La Cour constitutionnelle de la RDC valide le référendum : l’opposition passe à l’action

La validation par la Cour constitutionnelle de la loi encadrant l’organisation d’un référendum constitutionnel en République démocratique du Congo (RDC) ravive les tensions entre le pouvoir et l’opposition. Ce texte, perçu comme une étape clé par les autorités, est dénoncé par les détracteurs du régime comme une manœuvre pour prolonger le mandat présidentiel.

La coalition Article 64, principale force d’opposition, refuse catégoriquement cette initiative. Son porte-parole, Prince Epenge, a lancé un appel solennel à la mobilisation citoyenne : « Nous ne céderons pas. Nous unirons nos forces pour empêcher cette loi de s’appliquer dans notre pays. » Il insiste sur la détermination des Congolais à rejeter un « troisième mandat et toute velléité de balkanisation ».

À Kinshasa, l’inquiétude grandit face à la montée des risques

Alors que les dirigeants de l’Article 64 se réunissaient pour affiner leur stratégie, les habitants de Kinshasa expriment leur anxiété. Beaucoup craignent que les prochaines mobilisations ne basculent dans la violence. « Comment garantir que ces manifestations resteront pacifiques ? », s’interroge un résident, soulignant l’importance d’éviter « des pertes humaines inutiles. »

Un autre interlocuteur partage cette préoccupation : « Cette décision judiciaire pourrait envenimer davantage le climat politique en RDC. »

Certains citoyens pointent du doigt le gouvernement, accusé de manipuler la situation : « Ceux qui attisent les tensions aujourd’hui, ce sont les autorités. Elles envoient souvent des individus pour perturber les marches de l’opposition. »

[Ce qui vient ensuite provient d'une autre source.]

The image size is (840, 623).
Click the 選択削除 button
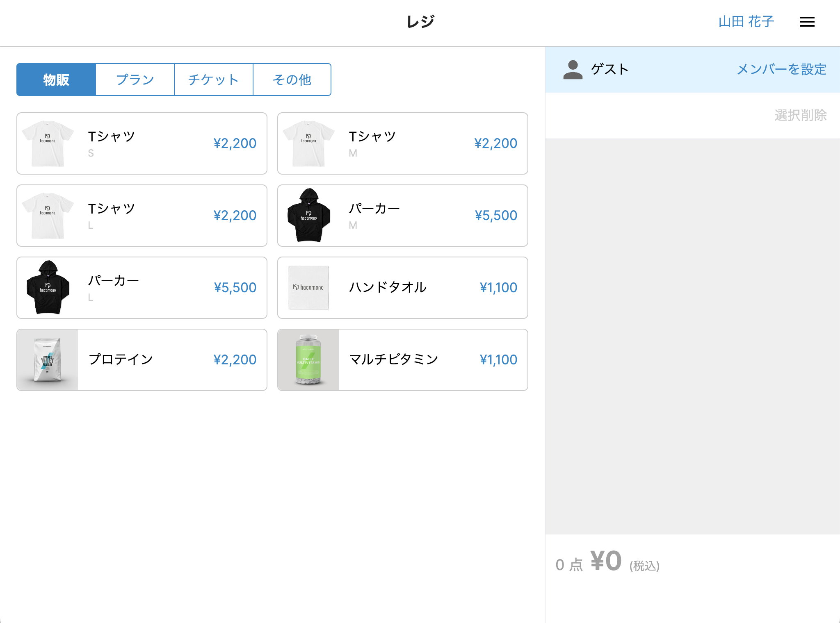[800, 115]
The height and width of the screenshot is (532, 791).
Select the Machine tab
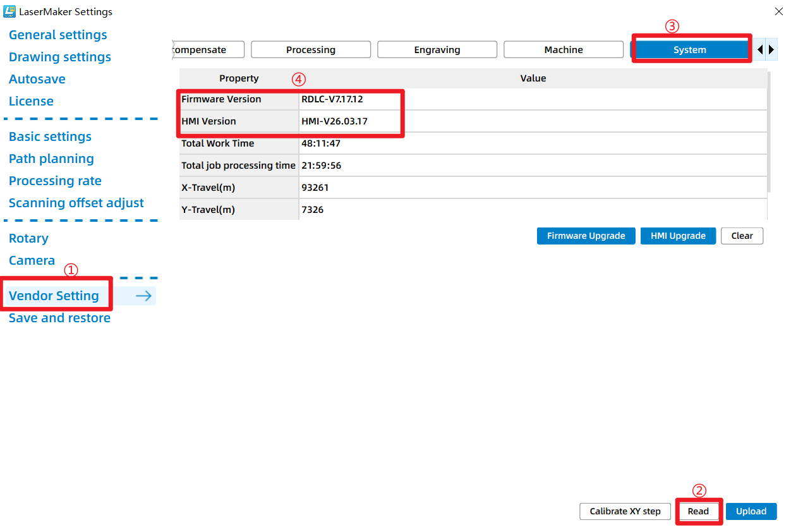point(564,50)
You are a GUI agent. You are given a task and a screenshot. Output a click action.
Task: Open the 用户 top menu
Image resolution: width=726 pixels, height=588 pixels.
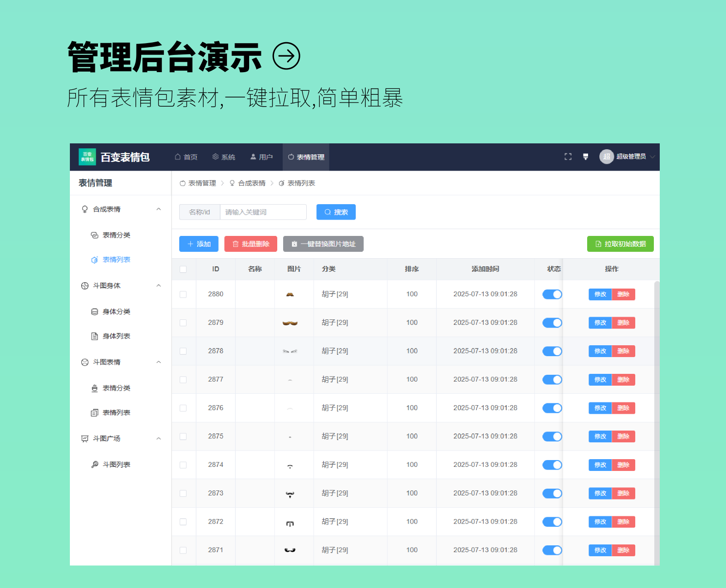[x=261, y=157]

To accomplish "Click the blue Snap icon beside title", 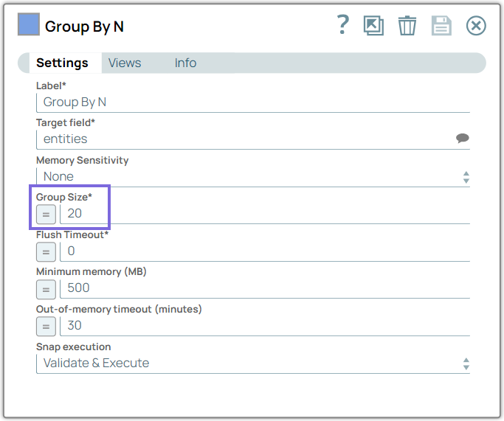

Un troisième habitant met en garde : « C’est la population qui paiera le prix fort en cas de violences lors des manifestations. »

Un dialogue politique menacé par la précipitation législative

Pour Timo Roujean, analyste à la Fondation Konrad Adenauer, une promulgation rapide de cette loi pourrait torpiller les efforts de dialogue en cours. « Si le texte est signé avant le 15 août, les tentatives de conciliation seront réduites à néant, » explique-t-il. Il avertit que cette décision judiciaire risque de radicaliser les opposants, certains n’hésitant plus à évoquer un « coup d’État constitutionnel » et à prôner des solutions radicales.

La Cour constitutionnelle a ainsi relancé une crise où s’affrontent deux visions : celle des partisans d’une réforme institutionnelle, désormais dotés d’un cadre légal, et celle d’une opposition déterminée à bloquer toute modification de la Constitution. Les prochaines semaines seront cruciales pour l’avenir politique de la RDC.